Duncan has a degree in Sociology from Harvard, played basketball, but has never taught. I read he and a CEO of a private capital firm named Ariel Capital Management took over fiscal management of a network of public schools in Chicago.
Here is the deal. Discussion and debate on education policy does no belong to the realm of free market ideology. The whole concept is wrong minded. Most of these sorts of discussions are driven by cost effective terminology adapted from manufacturing and business production under Taylorism and Fordist, or so-called scientific management schemes to get the biggest bang for the buck out the work place and or the capital behind it. In other words education funding is a business investment that is supposed to produce returns on those investments.
You can see this business management mind set and its ruin especially in healthcare, welfare, and education. The political purpose is to cut costs, and marginalize more realistic appraisals of the cost of providing a social safety net. It also serves as politically safe way to clean up internal corruption in local government, by privatization where professional thieves do a much better job than your average political hack.

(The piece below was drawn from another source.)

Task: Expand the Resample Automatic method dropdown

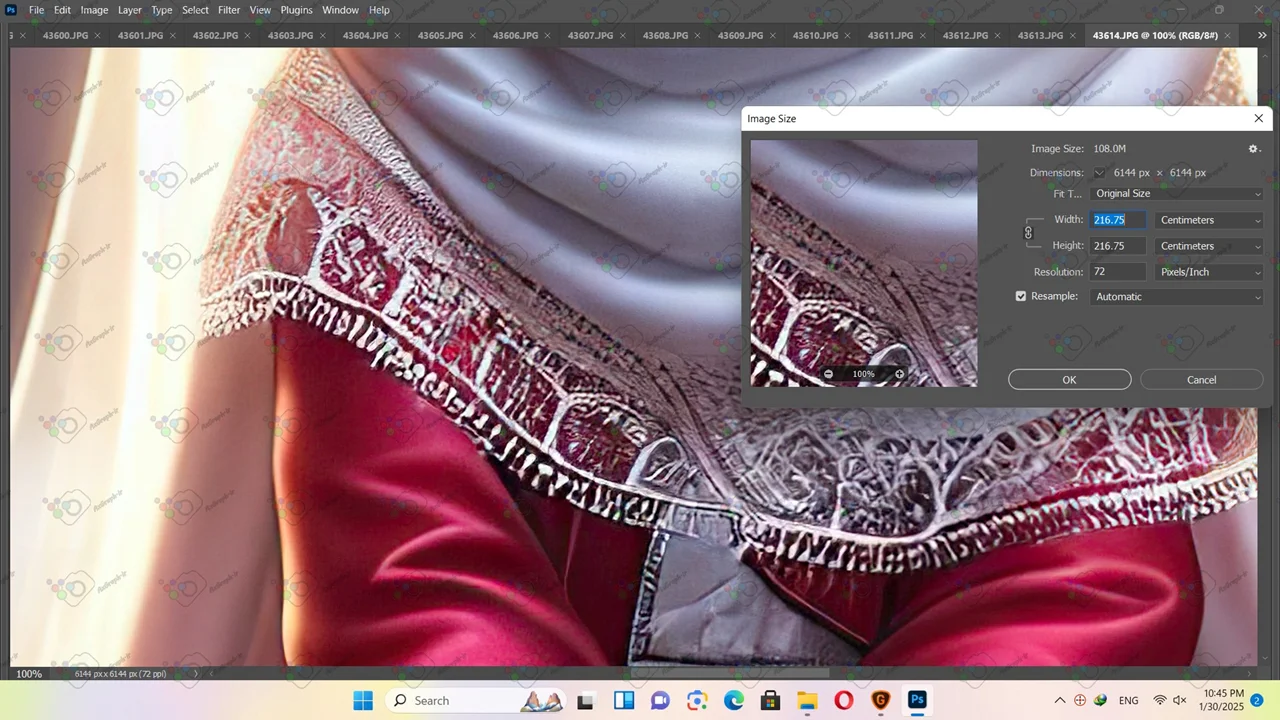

Go back a little further and ask what gave rise to the whole concept of a non-governmental organization, and privatization of governmental services. Take former secretary of Defense Rumsfeld's history as a case study.
He got his start dismantling the core of Johnson's OEO. The idea of using outside contractors arose from the military industrial complex and think tanks like the Rand Corporation. They specialized in developing policy evaluation methods and applying them to the military and defense industry. A lot of the Kennedy administration was populated by former whiz kids, so-called. Take the example of Robert McNamara who applied corporate Taylorist and Fordist systems to `modernize' running the military and government. His former job was CEO of Ford. They `engineered' the Vietnam war, and we all know how that turned out. The same kind of mind set went into developing our current wars and are still hard at it, working on social and educational `reform.'
Let's go back to Rumsfeld because he spans the whole last thirty or so years. Rumsfeld was very successful in transferring much of those bean counter business evaluation schemes to the whole spectrum of domestic public service sector. Once transplanted they spread like wild fire.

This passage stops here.